Abstract

Generation of recombinant vaccinia viruses opens many avenues for poxvirus research; however current methods for virus production can be laborious. Traditional methods rely on recombination strategies that produce engineered viruses at a low frequency, which then need to be identified and isolated from a large background of parent virus. For this reason, marker and reporter genes are often included, but in many cases these require removal in subsequent steps and the entire process is relatively inefficient. Cas9-mediated selection is a technique that repurposes Cas9/guide RNA complexes to amplify chosen subsets of vaccinia viruses. We refer to this approach as Cas9-mediated poxvirus recombinant recovery (CASPRR). Transient introduction of appropriately guided Cas9 allows for recovery of marker-free recombinant viruses in just 5days, and requires no additional virus modification. Following three rounds of purification, pure virus stocks are obtained.

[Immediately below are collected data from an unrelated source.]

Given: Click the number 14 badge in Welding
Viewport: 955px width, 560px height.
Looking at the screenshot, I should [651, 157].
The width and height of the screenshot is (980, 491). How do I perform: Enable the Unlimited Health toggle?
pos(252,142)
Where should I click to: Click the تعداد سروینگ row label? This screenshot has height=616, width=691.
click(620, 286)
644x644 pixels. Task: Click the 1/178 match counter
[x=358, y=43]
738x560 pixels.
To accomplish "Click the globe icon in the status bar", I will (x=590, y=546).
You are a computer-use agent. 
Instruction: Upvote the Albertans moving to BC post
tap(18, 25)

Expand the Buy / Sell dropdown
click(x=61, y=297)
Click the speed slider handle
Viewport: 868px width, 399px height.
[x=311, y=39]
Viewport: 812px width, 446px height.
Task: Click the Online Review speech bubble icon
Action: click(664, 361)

A newer method, stable expression of Cas9 and guide RNAs in a permissive cell line, allows for additional process streamlining, removing cell type-specific concerns related to transient transfection of Cas9. Within this chapter, the protocol for CASPRR is described in both a transient and stable expression model. These methods can be utilized to accelerate recovery of recombinant vaccinia viruses and be applied to generation of vaccinia libraries or novel therapeutic agents.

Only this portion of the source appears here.